Isso também não significa que os economistas heterodoxos não se preocupem com as finanças do Estado. Ao contrário, por conceberem a importância e o papel que ele tem, e que têm os gastos públicos, os heterodoxos reconhecem a necessidade de zelar pela situação financeira do Estado. Mas, por um lado, se os gastos forem destinados ao aumento da demanda agregada, estimulando o investimento, a consequência é um maior crescimento do produto o que, por si só, já ajuda as finanças públicas, pois a arrecadação cresce sem aumentar o esforço da sociedade, e porque os indicadores financeiros, geralmente calculados como proporção do PIB, também melhorarão. Por outro lado, a melhoria da situação fiscal pode ser feita por meio de aumento de tributação, para evitar os cortes de gastos que estimularão o crescimento da produção e do emprego.

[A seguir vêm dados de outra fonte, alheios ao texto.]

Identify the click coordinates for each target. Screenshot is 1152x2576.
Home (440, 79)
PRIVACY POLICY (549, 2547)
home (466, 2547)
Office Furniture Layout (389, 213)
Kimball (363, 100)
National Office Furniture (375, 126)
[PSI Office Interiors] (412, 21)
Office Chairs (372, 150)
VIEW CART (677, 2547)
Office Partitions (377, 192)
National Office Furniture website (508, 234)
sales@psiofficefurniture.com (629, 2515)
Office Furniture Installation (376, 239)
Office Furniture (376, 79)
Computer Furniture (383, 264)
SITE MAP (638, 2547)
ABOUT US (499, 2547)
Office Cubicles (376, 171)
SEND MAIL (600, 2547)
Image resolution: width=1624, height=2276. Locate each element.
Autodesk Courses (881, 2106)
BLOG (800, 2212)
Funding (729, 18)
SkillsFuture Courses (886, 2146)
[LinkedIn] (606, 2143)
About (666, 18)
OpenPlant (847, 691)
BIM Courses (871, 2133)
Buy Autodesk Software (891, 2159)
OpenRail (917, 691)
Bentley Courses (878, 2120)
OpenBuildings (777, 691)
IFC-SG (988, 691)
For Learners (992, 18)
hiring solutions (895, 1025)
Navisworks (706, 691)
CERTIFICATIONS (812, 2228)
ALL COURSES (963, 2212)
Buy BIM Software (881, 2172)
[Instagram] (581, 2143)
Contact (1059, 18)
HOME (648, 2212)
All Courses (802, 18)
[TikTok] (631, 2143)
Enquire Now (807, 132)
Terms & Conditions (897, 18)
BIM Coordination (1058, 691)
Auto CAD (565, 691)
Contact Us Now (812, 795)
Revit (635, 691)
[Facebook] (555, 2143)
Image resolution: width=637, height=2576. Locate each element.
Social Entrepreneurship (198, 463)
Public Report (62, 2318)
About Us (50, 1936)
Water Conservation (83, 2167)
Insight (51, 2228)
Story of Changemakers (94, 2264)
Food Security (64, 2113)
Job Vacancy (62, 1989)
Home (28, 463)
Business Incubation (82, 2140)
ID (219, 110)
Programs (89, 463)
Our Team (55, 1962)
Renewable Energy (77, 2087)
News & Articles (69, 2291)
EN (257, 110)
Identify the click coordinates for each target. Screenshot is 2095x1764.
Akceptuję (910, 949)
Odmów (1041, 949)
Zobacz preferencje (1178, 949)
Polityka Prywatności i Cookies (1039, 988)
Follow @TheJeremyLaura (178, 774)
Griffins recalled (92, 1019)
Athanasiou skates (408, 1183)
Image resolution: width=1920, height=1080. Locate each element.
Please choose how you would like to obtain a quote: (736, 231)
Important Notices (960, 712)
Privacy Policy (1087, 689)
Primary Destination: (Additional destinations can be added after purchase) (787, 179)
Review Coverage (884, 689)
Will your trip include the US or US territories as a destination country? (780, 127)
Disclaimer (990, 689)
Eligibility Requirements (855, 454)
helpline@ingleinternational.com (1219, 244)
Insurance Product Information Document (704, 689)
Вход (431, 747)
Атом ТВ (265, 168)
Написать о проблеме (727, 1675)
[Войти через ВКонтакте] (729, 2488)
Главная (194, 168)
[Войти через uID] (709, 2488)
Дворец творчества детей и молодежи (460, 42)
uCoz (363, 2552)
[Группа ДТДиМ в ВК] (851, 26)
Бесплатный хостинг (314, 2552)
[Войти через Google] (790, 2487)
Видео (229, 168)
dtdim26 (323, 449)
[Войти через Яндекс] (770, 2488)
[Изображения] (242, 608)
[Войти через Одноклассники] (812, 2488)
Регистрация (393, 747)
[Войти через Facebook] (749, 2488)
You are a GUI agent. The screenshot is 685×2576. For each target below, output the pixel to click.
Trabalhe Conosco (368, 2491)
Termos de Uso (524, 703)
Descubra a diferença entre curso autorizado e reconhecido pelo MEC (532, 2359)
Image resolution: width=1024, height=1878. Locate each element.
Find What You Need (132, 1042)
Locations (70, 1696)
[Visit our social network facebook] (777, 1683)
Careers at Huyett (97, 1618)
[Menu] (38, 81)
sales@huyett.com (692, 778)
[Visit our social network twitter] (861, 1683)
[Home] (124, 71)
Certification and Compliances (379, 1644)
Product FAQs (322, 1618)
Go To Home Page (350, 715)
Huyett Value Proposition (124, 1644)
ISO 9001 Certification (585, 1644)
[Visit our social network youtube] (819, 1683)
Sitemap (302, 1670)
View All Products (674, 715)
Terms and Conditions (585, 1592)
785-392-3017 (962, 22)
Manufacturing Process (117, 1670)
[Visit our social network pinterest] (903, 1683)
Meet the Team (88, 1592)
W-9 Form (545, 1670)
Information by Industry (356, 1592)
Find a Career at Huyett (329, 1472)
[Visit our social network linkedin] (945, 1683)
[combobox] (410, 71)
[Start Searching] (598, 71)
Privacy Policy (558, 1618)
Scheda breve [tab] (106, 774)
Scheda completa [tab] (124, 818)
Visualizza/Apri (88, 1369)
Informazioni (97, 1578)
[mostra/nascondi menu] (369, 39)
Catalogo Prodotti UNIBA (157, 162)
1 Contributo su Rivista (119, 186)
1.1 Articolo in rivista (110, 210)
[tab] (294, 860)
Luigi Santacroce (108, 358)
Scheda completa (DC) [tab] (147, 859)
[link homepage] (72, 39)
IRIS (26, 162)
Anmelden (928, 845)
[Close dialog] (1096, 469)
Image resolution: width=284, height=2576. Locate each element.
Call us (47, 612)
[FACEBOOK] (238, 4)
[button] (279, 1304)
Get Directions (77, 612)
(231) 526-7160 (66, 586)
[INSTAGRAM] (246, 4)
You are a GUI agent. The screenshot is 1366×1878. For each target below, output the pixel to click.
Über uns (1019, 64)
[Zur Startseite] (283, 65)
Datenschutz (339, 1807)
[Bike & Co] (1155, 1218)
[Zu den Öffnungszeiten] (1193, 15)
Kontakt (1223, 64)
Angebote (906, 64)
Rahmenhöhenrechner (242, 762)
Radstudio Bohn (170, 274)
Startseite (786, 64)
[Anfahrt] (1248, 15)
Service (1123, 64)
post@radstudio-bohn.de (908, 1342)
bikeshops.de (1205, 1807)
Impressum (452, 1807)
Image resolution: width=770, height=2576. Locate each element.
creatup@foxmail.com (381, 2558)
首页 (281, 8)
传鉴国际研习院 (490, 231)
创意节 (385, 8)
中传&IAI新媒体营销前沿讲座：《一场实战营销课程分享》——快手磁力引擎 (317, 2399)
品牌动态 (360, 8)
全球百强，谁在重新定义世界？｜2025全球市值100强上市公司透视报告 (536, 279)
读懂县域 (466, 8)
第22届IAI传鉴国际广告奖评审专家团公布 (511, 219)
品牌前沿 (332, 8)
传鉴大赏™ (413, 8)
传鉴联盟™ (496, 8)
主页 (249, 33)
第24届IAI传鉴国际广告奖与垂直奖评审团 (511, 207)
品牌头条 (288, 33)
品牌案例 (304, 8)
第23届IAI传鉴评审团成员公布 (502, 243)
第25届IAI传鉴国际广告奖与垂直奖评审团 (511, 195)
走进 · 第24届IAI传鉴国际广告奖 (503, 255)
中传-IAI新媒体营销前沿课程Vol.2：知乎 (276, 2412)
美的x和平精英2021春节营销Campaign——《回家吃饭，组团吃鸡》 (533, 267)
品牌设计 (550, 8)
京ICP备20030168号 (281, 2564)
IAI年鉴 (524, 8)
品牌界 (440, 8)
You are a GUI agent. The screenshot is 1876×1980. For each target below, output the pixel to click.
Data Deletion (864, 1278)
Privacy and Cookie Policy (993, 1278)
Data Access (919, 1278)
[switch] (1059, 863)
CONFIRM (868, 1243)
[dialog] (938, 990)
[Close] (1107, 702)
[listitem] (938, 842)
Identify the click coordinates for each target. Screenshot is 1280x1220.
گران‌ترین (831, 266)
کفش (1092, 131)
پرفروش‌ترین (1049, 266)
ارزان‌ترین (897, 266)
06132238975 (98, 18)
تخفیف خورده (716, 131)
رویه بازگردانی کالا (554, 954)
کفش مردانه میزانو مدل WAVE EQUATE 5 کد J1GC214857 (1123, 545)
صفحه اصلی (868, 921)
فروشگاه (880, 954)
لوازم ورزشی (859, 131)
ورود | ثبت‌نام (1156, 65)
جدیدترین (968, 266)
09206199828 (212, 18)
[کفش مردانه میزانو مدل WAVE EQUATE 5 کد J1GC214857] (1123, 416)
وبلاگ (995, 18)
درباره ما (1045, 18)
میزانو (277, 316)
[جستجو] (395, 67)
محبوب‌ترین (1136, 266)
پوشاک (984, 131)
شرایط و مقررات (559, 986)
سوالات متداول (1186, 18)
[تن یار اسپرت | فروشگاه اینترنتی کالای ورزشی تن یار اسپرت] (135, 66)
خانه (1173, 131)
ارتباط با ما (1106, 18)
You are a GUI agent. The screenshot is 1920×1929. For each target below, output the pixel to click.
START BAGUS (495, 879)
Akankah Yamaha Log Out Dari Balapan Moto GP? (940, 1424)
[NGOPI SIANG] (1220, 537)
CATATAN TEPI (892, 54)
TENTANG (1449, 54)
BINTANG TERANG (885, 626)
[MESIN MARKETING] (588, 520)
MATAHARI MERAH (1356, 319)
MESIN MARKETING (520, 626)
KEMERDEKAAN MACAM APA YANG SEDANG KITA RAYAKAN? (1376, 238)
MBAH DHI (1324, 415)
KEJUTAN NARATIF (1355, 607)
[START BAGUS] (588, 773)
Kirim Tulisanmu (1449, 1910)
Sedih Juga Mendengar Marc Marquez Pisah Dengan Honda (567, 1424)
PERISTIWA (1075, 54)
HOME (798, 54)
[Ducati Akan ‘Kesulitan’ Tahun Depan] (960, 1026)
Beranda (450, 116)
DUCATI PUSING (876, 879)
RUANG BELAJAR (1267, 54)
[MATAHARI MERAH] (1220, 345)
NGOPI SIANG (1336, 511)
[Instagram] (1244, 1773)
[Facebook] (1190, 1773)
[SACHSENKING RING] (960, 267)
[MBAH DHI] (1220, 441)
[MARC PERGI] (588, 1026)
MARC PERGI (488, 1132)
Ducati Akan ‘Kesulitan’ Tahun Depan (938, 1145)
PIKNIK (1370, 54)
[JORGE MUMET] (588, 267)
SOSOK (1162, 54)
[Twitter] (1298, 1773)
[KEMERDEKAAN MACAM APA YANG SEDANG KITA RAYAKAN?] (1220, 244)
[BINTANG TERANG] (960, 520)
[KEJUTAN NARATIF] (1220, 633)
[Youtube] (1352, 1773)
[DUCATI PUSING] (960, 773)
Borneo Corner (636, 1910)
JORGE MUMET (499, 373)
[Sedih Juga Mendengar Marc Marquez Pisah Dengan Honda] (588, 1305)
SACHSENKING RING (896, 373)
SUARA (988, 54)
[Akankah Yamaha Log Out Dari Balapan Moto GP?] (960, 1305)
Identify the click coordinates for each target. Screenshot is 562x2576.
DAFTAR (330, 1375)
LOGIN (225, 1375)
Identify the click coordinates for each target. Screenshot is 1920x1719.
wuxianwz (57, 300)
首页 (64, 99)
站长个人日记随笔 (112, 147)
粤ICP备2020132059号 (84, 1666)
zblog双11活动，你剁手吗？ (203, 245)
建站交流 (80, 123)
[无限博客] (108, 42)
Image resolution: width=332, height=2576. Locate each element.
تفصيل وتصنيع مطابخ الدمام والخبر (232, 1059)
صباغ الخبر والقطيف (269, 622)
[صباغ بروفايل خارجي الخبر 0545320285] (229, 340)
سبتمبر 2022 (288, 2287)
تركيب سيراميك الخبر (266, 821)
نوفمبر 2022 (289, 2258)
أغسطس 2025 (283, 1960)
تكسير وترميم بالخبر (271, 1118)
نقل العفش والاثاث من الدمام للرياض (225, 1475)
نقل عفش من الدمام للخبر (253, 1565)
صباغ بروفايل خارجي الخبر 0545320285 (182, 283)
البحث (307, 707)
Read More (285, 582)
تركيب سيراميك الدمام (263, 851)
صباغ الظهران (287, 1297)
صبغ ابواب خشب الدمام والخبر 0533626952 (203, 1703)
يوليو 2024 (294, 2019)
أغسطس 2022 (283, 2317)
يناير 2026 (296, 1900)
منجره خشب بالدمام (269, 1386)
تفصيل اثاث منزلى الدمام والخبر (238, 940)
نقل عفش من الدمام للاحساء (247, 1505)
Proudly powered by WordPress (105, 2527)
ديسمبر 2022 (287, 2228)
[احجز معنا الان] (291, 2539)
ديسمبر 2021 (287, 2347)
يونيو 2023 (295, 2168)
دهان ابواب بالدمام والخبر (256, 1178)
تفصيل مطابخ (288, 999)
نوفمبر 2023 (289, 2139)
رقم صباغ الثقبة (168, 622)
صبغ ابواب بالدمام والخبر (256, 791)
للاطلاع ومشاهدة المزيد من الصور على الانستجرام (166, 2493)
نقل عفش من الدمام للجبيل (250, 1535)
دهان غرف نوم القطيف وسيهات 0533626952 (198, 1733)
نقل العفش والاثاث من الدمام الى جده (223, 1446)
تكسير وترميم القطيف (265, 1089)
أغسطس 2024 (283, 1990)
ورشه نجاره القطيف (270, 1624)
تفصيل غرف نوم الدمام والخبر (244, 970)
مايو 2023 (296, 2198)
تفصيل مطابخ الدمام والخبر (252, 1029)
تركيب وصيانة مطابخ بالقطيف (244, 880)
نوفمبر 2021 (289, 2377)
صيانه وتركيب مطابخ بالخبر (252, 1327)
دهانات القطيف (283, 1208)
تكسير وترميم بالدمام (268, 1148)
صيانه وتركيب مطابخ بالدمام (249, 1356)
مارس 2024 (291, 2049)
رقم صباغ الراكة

Quando se fala no Brasil de aumento da tributação muita gente reage de imediato dizendo que ela já é pesada demais. Entretanto, a tributação pesada, no Brasil, é a indireta, que é repassada para os preços das mercadorias, encarecendo-as. Ela não apenas é pesada, mas é altamente regressiva, sobretudo quando incide sobre mercadorias de primeira necessidade, porque proporcionalmente a suas rendas, os mais pobres pagam mais para comprá-las. Essa tributação é excessiva e ruim, e deveria cair. Observe-se, porém, que a nossa tributação direta, sobre a renda, é muito baixa relativamente aos demais países. Nossa maior alíquota, hoje, é de 27,5%, enquanto as alíquotas de imposto de renda de vários países alcançam 50% e até 60%.
Além disso, o sistema tributário brasileiro é injusto, porque tributamos com a mesma alíquota ou com alíquotas muito próximas pessoas que ganham rendas muito diferentes. Nossa concentração de renda, sabemos, é grande. Conforme estudo recente, usando pela primeira vez dados tributários, quase a metade de toda a renda no país está concentrada nos 5% mais ricos, um quarto, no 1% mais rico e o 0,1% mais rico recebeu quase 11% da renda total. Isso, por si só mostra como temos que ter alíquotas muito diferentes entre esses estratos de renda. Mas é preciso destacar ainda que quando falamos desses 5% da população mais rica não estamos nos referindo sempre a milionários, já que o mesmo artigo mostra que a renda mínima nesse estrato foi de R$ 57.600,00 anuais em 2012, ou R$4.800,00 mensais.
Isso mostra que é dentro dessa faixa que é preciso tributar, porém que é preciso criar alíquotas superiores para tributar as rendas muito mais altas que também estão contidas nesses 5% mais ricos. Essa é uma boa sugestão de ajuste, que não compromete o papel econômico das políticas públicas e evita a austeridade.